• _What the task requires_: Copy each line of the records below, from the first through the one that contains "Mẹo tẩy ố kính (83, 1573)", exactly as written.

(Dataset excerpts)
[Start of Attachment]

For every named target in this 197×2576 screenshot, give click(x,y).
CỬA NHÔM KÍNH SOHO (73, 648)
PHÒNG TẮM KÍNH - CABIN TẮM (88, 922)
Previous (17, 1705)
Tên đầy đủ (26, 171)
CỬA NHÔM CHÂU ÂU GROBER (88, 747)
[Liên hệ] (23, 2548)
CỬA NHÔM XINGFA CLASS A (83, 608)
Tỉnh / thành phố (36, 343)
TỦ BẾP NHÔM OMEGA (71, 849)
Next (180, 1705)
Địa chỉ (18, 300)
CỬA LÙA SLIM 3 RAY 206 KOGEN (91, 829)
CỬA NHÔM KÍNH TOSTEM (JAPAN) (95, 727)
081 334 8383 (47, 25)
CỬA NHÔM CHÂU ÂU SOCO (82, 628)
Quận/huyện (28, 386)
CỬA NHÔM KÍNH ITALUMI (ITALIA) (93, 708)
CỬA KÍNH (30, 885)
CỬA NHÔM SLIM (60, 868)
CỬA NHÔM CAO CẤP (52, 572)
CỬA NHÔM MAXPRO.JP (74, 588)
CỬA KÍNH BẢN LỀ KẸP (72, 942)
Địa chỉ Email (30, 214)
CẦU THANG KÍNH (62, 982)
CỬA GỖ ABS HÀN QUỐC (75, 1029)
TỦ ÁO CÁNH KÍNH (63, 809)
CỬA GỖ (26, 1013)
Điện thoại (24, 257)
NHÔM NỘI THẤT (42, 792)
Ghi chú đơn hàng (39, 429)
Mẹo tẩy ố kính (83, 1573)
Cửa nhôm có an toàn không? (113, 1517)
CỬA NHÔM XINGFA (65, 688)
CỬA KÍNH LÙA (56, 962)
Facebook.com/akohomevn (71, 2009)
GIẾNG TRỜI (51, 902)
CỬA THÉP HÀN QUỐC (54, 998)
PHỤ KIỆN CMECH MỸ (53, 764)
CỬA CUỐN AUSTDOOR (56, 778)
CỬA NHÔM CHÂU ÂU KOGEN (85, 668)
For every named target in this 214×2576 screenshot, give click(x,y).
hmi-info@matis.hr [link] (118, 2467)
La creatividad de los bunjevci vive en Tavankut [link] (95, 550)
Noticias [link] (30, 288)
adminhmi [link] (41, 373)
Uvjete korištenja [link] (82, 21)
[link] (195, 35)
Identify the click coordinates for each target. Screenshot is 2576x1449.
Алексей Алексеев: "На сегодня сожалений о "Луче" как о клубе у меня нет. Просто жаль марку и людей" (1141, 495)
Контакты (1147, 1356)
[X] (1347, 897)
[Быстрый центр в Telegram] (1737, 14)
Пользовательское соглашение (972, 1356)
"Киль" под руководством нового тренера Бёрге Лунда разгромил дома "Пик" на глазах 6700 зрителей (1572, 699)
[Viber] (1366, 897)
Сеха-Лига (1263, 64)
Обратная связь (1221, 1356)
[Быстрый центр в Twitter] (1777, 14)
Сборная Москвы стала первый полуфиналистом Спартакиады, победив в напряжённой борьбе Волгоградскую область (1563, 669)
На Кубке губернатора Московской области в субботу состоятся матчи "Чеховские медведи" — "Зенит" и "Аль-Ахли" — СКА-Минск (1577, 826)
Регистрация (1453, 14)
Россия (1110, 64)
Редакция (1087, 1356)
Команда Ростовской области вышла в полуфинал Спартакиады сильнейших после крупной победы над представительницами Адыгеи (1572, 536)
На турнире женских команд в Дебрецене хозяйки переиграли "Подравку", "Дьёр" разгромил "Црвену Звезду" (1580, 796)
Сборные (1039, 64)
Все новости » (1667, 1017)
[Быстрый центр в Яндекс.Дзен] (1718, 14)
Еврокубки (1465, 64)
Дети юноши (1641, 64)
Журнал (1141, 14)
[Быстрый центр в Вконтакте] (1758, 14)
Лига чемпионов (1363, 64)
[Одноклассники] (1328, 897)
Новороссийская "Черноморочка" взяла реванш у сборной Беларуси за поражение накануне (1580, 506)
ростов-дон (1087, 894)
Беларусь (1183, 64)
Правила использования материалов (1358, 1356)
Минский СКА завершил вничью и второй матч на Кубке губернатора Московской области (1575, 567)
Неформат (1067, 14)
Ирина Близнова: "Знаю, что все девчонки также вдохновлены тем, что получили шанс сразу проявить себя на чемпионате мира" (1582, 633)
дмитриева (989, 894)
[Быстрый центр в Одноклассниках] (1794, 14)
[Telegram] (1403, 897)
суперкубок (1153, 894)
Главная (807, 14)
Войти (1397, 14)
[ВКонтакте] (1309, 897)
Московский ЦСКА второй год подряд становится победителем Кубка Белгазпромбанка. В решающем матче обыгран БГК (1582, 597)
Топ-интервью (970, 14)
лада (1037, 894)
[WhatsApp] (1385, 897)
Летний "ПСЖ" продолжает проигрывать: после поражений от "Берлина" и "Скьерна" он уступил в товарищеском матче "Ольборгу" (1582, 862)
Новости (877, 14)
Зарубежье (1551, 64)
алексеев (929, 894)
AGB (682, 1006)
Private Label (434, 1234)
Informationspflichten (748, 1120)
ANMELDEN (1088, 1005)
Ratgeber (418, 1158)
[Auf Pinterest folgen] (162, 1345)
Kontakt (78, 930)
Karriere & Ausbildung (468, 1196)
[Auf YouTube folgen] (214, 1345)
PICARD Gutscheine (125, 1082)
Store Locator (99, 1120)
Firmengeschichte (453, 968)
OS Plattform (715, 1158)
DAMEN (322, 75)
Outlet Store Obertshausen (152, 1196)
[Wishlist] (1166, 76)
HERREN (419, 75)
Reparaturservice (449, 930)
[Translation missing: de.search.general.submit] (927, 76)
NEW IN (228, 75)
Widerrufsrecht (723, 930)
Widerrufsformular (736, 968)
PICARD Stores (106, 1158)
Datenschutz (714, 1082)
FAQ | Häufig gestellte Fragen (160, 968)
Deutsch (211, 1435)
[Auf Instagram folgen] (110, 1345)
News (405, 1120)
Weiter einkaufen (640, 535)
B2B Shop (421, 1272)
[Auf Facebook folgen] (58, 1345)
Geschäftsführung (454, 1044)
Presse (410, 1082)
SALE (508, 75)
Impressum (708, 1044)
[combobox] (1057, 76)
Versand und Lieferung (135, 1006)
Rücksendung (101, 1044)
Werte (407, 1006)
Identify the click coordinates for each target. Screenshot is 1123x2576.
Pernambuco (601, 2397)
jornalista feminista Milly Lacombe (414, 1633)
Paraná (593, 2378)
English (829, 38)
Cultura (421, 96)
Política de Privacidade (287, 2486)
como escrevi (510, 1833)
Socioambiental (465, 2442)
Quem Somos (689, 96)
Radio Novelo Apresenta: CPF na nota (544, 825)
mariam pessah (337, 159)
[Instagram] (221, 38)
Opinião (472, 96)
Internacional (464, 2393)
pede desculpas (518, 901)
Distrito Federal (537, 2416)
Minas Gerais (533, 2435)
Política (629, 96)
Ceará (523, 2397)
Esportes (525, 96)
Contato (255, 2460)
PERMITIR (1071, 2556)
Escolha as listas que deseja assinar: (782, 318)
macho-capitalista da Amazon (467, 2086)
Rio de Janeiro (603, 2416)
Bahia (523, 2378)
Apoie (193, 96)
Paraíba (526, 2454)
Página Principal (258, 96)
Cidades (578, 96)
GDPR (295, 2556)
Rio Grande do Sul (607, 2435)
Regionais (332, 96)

[End of Attachment]

• _Solution for this exercise_:
For every named target in this 197×2576 screenshot, give click(x,y).
CỬA NHÔM KÍNH SOHO (73, 648)
PHÒNG TẮM KÍNH - CABIN TẮM (88, 922)
Previous (17, 1705)
Tên đầy đủ (26, 171)
CỬA NHÔM CHÂU ÂU GROBER (88, 747)
[Liên hệ] (23, 2548)
CỬA NHÔM XINGFA CLASS A (83, 608)
Tỉnh / thành phố (36, 343)
TỦ BẾP NHÔM OMEGA (71, 849)
Next (180, 1705)
Địa chỉ (18, 300)
CỬA LÙA SLIM 3 RAY 206 KOGEN (91, 829)
CỬA NHÔM KÍNH TOSTEM (JAPAN) (95, 727)
081 334 8383 (47, 25)
CỬA NHÔM CHÂU ÂU SOCO (82, 628)
Quận/huyện (28, 386)
CỬA NHÔM KÍNH ITALUMI (ITALIA) (93, 708)
CỬA KÍNH (30, 885)
CỬA NHÔM SLIM (60, 868)
CỬA NHÔM CAO CẤP (52, 572)
CỬA NHÔM MAXPRO.JP (74, 588)
CỬA KÍNH BẢN LỀ KẸP (72, 942)
Địa chỉ Email (30, 214)
CẦU THANG KÍNH (62, 982)
CỬA GỖ ABS HÀN QUỐC (75, 1029)
TỦ ÁO CÁNH KÍNH (63, 809)
CỬA GỖ (26, 1013)
Điện thoại (24, 257)
NHÔM NỘI THẤT (42, 792)
Ghi chú đơn hàng (39, 429)
Mẹo tẩy ố kính (83, 1573)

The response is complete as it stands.